Search the entries for the word "Locksmith". Copy every line that holds it.

[Start of Attachment]

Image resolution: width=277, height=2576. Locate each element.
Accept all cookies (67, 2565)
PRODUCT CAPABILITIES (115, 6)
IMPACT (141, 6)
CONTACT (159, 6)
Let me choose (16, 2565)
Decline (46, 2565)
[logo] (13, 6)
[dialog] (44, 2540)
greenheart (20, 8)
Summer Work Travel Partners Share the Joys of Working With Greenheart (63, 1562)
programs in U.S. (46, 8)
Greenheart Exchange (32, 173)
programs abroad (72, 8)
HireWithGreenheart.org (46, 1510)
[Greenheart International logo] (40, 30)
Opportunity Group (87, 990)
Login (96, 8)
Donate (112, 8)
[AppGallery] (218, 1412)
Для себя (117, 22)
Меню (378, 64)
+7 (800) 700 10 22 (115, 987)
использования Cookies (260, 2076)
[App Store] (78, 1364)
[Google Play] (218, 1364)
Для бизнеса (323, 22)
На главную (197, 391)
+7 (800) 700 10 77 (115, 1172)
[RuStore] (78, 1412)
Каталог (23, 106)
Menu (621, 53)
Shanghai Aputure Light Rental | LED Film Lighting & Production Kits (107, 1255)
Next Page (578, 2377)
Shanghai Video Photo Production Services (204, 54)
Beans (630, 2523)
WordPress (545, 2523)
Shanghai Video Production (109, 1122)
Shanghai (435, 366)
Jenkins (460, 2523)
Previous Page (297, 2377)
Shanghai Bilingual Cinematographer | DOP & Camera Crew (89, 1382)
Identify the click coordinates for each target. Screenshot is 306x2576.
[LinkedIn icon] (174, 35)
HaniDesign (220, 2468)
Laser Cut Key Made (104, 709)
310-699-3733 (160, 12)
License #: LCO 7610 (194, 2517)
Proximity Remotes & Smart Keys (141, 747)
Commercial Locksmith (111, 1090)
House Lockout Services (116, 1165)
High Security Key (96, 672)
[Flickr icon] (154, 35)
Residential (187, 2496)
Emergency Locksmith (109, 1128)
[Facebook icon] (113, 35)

[End of Attachment]

Solution:
Commercial Locksmith (111, 1090)
Emergency Locksmith (109, 1128)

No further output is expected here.